EXERCISE> From the listing below, set down exactly the lines between the one holding "The width and height of the screenshot is (226, 1568)." and the one holding "1045x1061 pixels.", inclusive. No other line is wanted.

EXTRACTED RECORDS>
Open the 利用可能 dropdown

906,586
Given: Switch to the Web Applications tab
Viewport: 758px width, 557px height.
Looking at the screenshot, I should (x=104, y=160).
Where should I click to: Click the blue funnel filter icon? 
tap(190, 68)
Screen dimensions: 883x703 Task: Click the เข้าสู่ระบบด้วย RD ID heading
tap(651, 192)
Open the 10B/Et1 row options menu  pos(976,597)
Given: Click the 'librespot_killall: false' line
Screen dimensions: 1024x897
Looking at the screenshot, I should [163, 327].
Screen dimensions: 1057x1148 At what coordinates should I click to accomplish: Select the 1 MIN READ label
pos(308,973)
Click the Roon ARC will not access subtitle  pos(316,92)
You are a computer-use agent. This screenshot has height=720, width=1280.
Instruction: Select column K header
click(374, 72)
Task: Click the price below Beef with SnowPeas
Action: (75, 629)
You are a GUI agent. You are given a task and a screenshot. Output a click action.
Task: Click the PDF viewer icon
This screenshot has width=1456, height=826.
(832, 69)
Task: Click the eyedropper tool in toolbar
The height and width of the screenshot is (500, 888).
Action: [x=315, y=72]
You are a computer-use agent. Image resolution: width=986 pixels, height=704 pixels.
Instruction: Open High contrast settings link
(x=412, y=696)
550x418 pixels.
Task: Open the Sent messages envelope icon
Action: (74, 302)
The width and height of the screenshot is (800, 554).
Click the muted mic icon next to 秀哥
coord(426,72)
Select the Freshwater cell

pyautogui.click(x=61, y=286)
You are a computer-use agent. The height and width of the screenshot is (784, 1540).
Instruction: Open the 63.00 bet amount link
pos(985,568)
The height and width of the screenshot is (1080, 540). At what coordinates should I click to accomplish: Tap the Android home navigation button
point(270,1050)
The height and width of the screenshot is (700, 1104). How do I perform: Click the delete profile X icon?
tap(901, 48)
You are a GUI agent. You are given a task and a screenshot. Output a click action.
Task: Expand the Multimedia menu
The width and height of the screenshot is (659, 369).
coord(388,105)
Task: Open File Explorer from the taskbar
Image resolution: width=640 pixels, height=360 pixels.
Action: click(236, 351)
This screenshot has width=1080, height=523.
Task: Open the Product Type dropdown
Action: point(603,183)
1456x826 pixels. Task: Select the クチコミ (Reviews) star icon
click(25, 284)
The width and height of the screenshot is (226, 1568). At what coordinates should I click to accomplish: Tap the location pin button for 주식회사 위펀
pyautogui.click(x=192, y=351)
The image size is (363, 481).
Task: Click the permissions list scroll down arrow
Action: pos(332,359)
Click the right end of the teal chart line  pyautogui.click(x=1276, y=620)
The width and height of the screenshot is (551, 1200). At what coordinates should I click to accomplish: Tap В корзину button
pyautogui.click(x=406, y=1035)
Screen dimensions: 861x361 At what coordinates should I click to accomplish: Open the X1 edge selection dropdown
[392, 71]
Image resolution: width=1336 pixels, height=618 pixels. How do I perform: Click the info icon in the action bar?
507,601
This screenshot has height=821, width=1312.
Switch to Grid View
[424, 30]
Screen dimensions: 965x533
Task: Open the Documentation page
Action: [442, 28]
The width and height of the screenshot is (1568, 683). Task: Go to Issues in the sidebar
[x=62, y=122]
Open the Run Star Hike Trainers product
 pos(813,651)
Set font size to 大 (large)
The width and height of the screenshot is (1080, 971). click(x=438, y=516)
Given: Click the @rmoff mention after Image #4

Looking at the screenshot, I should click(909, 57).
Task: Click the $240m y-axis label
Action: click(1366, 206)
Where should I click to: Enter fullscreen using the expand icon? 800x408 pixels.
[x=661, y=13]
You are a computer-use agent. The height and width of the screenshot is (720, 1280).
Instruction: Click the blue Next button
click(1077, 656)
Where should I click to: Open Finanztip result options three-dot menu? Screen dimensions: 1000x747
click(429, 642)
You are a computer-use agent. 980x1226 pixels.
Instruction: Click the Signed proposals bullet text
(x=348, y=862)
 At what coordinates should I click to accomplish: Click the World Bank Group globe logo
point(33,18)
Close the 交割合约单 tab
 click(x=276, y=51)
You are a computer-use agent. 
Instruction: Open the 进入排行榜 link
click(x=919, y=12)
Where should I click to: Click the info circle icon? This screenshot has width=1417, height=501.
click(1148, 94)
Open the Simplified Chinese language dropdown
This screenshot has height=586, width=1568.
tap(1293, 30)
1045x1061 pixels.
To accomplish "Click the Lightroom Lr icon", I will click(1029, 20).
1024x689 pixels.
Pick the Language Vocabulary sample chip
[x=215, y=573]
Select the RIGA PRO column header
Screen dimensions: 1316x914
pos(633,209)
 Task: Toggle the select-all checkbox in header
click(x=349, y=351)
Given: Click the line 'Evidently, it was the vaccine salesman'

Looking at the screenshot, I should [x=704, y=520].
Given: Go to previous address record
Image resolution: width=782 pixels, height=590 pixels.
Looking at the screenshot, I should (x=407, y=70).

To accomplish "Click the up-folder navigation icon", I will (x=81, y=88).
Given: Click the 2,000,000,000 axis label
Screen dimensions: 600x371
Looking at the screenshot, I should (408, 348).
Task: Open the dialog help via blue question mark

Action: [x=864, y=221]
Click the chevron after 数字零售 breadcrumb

ANSWER TO THE PROBLEM>
The width and height of the screenshot is (226, 1568). At what coordinates should I click to accomplish: Tap the location pin button for 주식회사 위펀
pyautogui.click(x=192, y=351)
The image size is (363, 481).
Task: Click the permissions list scroll down arrow
Action: pos(332,359)
Click the right end of the teal chart line  pyautogui.click(x=1276, y=620)
The width and height of the screenshot is (551, 1200). At what coordinates should I click to accomplish: Tap В корзину button
pyautogui.click(x=406, y=1035)
Screen dimensions: 861x361 At what coordinates should I click to accomplish: Open the X1 edge selection dropdown
[392, 71]
Image resolution: width=1336 pixels, height=618 pixels. How do I perform: Click the info icon in the action bar?
507,601
This screenshot has height=821, width=1312.
Switch to Grid View
[424, 30]
Screen dimensions: 965x533
Task: Open the Documentation page
Action: [442, 28]
The width and height of the screenshot is (1568, 683). Task: Go to Issues in the sidebar
[x=62, y=122]
Open the Run Star Hike Trainers product
 pos(813,651)
Set font size to 大 (large)
The width and height of the screenshot is (1080, 971). click(x=438, y=516)
Given: Click the @rmoff mention after Image #4

Looking at the screenshot, I should click(909, 57).
Task: Click the $240m y-axis label
Action: click(1366, 206)
Where should I click to: Enter fullscreen using the expand icon? 800x408 pixels.
[x=661, y=13]
You are a computer-use agent. The height and width of the screenshot is (720, 1280).
Instruction: Click the blue Next button
click(1077, 656)
Where should I click to: Open Finanztip result options three-dot menu? Screen dimensions: 1000x747
click(429, 642)
You are a computer-use agent. 980x1226 pixels.
Instruction: Click the Signed proposals bullet text
(x=348, y=862)
 At what coordinates should I click to accomplish: Click the World Bank Group globe logo
point(33,18)
Close the 交割合约单 tab
 click(x=276, y=51)
You are a computer-use agent. 
Instruction: Open the 进入排行榜 link
click(x=919, y=12)
Where should I click to: Click the info circle icon? This screenshot has width=1417, height=501.
click(1148, 94)
Open the Simplified Chinese language dropdown
This screenshot has height=586, width=1568.
tap(1293, 30)
1045x1061 pixels.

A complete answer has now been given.